## TASK BRIEF
Retype the data exactly. Spelling and punctuation stay as they are.

## INFORMATION SHOWN

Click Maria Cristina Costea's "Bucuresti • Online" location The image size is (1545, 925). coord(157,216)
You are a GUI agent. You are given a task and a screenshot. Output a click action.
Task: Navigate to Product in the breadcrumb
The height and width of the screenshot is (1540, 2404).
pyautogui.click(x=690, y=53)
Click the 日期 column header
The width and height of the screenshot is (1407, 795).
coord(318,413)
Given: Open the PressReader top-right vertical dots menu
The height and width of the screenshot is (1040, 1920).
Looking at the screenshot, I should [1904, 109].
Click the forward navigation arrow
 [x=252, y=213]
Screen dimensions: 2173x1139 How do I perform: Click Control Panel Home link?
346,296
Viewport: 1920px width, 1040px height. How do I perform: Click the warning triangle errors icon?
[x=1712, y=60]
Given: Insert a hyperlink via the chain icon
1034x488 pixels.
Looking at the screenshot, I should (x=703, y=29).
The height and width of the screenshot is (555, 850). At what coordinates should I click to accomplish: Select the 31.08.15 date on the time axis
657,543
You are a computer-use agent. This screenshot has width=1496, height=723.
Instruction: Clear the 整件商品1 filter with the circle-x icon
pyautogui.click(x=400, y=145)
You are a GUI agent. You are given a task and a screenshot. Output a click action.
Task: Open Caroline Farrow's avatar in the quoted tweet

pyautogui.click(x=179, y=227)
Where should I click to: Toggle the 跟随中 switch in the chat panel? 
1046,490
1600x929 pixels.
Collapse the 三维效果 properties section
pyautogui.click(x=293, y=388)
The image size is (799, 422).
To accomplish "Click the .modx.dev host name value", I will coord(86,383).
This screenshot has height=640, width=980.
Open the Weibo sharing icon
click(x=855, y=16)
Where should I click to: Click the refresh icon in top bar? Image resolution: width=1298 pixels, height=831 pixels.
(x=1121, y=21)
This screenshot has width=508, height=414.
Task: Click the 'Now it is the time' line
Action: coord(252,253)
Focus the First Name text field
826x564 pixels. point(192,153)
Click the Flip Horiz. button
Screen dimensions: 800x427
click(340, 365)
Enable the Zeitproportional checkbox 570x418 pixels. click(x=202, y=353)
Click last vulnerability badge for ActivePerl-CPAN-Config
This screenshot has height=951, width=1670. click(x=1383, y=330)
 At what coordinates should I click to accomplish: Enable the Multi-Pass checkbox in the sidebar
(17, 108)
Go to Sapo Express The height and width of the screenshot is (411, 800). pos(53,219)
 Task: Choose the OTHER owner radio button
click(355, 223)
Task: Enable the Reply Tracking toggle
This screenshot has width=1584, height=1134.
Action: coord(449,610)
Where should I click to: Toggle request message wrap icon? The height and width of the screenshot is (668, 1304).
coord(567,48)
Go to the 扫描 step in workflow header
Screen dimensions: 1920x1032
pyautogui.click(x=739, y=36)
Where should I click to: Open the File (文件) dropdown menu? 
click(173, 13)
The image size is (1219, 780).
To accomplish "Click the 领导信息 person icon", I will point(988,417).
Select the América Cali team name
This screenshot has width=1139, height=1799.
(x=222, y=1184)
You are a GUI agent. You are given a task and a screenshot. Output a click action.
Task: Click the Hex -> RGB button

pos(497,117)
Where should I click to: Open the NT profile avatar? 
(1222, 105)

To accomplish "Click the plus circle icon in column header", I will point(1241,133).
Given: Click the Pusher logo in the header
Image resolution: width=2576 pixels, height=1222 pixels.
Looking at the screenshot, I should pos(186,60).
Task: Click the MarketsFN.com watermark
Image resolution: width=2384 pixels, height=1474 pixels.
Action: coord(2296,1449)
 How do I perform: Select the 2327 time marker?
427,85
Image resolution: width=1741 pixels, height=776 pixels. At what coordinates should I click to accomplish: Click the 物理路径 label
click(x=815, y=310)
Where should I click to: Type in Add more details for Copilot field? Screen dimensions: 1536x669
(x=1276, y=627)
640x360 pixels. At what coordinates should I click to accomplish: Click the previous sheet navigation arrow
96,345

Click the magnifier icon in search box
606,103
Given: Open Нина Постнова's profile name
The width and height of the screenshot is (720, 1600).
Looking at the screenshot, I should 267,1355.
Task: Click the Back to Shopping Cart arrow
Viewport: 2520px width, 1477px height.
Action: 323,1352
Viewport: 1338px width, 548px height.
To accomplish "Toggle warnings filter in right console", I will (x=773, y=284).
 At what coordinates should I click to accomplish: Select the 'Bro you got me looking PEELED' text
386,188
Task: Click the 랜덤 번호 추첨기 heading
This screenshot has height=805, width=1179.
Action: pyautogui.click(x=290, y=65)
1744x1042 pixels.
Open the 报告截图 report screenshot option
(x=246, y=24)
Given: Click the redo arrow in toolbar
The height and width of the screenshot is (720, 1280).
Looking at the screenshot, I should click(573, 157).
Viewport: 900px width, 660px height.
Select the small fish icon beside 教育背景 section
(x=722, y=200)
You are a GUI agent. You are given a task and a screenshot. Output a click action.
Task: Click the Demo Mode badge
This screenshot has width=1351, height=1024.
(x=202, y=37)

## RESULT FOR THIS TASK
Click Maria Cristina Costea's "Bucuresti • Online" location The image size is (1545, 925). coord(157,216)
You are a GUI agent. You are given a task and a screenshot. Output a click action.
Task: Navigate to Product in the breadcrumb
The height and width of the screenshot is (1540, 2404).
pyautogui.click(x=690, y=53)
Click the 日期 column header
The width and height of the screenshot is (1407, 795).
coord(318,413)
Given: Open the PressReader top-right vertical dots menu
The height and width of the screenshot is (1040, 1920).
Looking at the screenshot, I should [1904, 109].
Click the forward navigation arrow
 [x=252, y=213]
Screen dimensions: 2173x1139 How do I perform: Click Control Panel Home link?
346,296
Viewport: 1920px width, 1040px height. How do I perform: Click the warning triangle errors icon?
[x=1712, y=60]
Given: Insert a hyperlink via the chain icon
1034x488 pixels.
Looking at the screenshot, I should (x=703, y=29).
The height and width of the screenshot is (555, 850). At what coordinates should I click to accomplish: Select the 31.08.15 date on the time axis
657,543
You are a computer-use agent. This screenshot has width=1496, height=723.
Instruction: Clear the 整件商品1 filter with the circle-x icon
pyautogui.click(x=400, y=145)
You are a GUI agent. You are given a task and a screenshot. Output a click action.
Task: Open Caroline Farrow's avatar in the quoted tweet

pyautogui.click(x=179, y=227)
Where should I click to: Toggle the 跟随中 switch in the chat panel? 
1046,490
1600x929 pixels.
Collapse the 三维效果 properties section
pyautogui.click(x=293, y=388)
The image size is (799, 422).
To accomplish "Click the .modx.dev host name value", I will coord(86,383).
This screenshot has height=640, width=980.
Open the Weibo sharing icon
click(x=855, y=16)
Where should I click to: Click the refresh icon in top bar? Image resolution: width=1298 pixels, height=831 pixels.
(x=1121, y=21)
This screenshot has width=508, height=414.
Task: Click the 'Now it is the time' line
Action: coord(252,253)
Focus the First Name text field
826x564 pixels. point(192,153)
Click the Flip Horiz. button
Screen dimensions: 800x427
click(340, 365)
Enable the Zeitproportional checkbox 570x418 pixels. click(x=202, y=353)
Click last vulnerability badge for ActivePerl-CPAN-Config
This screenshot has height=951, width=1670. click(x=1383, y=330)
 At what coordinates should I click to accomplish: Enable the Multi-Pass checkbox in the sidebar
(17, 108)
Go to Sapo Express The height and width of the screenshot is (411, 800). pos(53,219)
 Task: Choose the OTHER owner radio button
click(355, 223)
Task: Enable the Reply Tracking toggle
This screenshot has width=1584, height=1134.
Action: coord(449,610)
Where should I click to: Toggle request message wrap icon? The height and width of the screenshot is (668, 1304).
coord(567,48)
Go to the 扫描 step in workflow header
Screen dimensions: 1920x1032
pyautogui.click(x=739, y=36)
Where should I click to: Open the File (文件) dropdown menu? 
click(173, 13)
The image size is (1219, 780).
To accomplish "Click the 领导信息 person icon", I will point(988,417).
Select the América Cali team name
This screenshot has width=1139, height=1799.
(x=222, y=1184)
You are a GUI agent. You are given a task and a screenshot. Output a click action.
Task: Click the Hex -> RGB button

pos(497,117)
Where should I click to: Open the NT profile avatar? 
(1222, 105)

To accomplish "Click the plus circle icon in column header", I will point(1241,133).
Given: Click the Pusher logo in the header
Image resolution: width=2576 pixels, height=1222 pixels.
Looking at the screenshot, I should pos(186,60).
Task: Click the MarketsFN.com watermark
Image resolution: width=2384 pixels, height=1474 pixels.
Action: coord(2296,1449)
 How do I perform: Select the 2327 time marker?
427,85
Image resolution: width=1741 pixels, height=776 pixels. At what coordinates should I click to accomplish: Click the 物理路径 label
click(x=815, y=310)
Where should I click to: Type in Add more details for Copilot field? Screen dimensions: 1536x669
(x=1276, y=627)
640x360 pixels. At what coordinates should I click to accomplish: Click the previous sheet navigation arrow
96,345

Click the magnifier icon in search box
606,103
Given: Open Нина Постнова's profile name
The width and height of the screenshot is (720, 1600).
Looking at the screenshot, I should 267,1355.
Task: Click the Back to Shopping Cart arrow
Viewport: 2520px width, 1477px height.
Action: 323,1352
Viewport: 1338px width, 548px height.
To accomplish "Toggle warnings filter in right console", I will (x=773, y=284).
 At what coordinates should I click to accomplish: Select the 'Bro you got me looking PEELED' text
386,188
Task: Click the 랜덤 번호 추첨기 heading
This screenshot has height=805, width=1179.
Action: pyautogui.click(x=290, y=65)
1744x1042 pixels.
Open the 报告截图 report screenshot option
(x=246, y=24)
Given: Click the redo arrow in toolbar
The height and width of the screenshot is (720, 1280).
Looking at the screenshot, I should click(573, 157).
Viewport: 900px width, 660px height.
Select the small fish icon beside 教育背景 section
(x=722, y=200)
You are a GUI agent. You are given a task and a screenshot. Output a click action.
Task: Click the Demo Mode badge
This screenshot has width=1351, height=1024.
(x=202, y=37)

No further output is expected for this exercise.